Take, for example, Artificial Intelligence (AI). Much of the reaction to new technologies like ChatGPT and Midjourney has understandably focused on attention-grabbing headlines of plagiarized essays, fake songs and even uncanny images of the Pope. But these technologies also pose profound governance dilemmas.
Just look at the leaking of confidential source code to OpenAI’s ChatGPT system by engineers in Samsung’s semiconductor division. Suddenly, because ChatGPT retains user input data to further refine its algorithms, those trade secrets have apparently been transferred to OpenAI.

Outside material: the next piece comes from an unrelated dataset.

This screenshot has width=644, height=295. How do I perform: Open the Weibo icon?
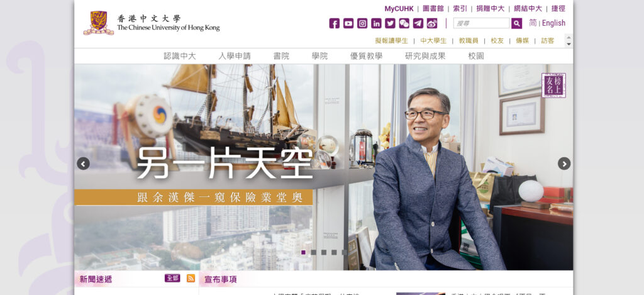click(432, 23)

And that’s just the tip of the iceberg. Blockchain might pose similar ethical and privacy concerns, as do the increasingly complex flows of confidential data on the Internet of Things (IoT). There is no trust without digital trust.
Building Trust @ Scale
Faced with this rapidly evolving risk landscape, companies must recognize the inevitability of setbacks. That means basing trust maintenance strategies, not solely on risk avoidance, but also on effective responses to any incidents that may arise.
At Schneider Electric, we began by defining what trust means to the company in practical terms. And we determined that trust shapes our conduct in three main spheres: how we behave, how we make decisions and how we handle risks.
Our trust strategy is built on a trifecta of Integrity (principled behaviors), Transparency (objective decisions) and Resilience (thoughtful risk taking).
To turn this strategy into action, we have developed a “funnel” approach to managing risk. This entails increasing the maturity of our operations to better understand our exposure to risk; implementing measures to limit the extent of that exposure and reduce the number of adverse incidents; and, finally, reacting rapidly to contain incidents before they grow into controversies.
With this in mind, we adopt an “end-to-end” approach to incident response. This entails breaking down silos and ensuring that, in the event of, say, a cybersecurity incident, experts from across the company (from IT and legal, to PR and customer relations) can collaborate seamlessly to address all the varied and interconnected stakeholder concerns that will arise.
Trust, risk and competing priorities
Risk, ultimately, is intrinsic to trust. Only by making ourselves vulnerable to harm can we ever foster the mutually beneficial relationships that are necessary for stable growth.
In this age of uncertainty, persuading partners to take that leap of faith is harder than ever. So, it’s essential that companies tailor their trust-building strategies to appeal to all the diverse stakeholders that comprise their ecosystem and institute procedures to effectively manage those inevitable instances when interests diverge.
Just think of the tension between preserving user privacy and ensuring data security, for example, or the challenge of maintaining transparency without sacrificing necessary trade secrecy.
Faced with such competing – and sometimes conflicting – demands and priorities, continuing to build trust will always be a delicate balancing act, more of an art than a science, requiring integrity, transparency and resilience. And, as part of Schneider Electric’s ongoing pursuit to deliver on this hard to define, yet critical element, several of my colleagues will continue to address the topic of trust from various angles over the next few weeks.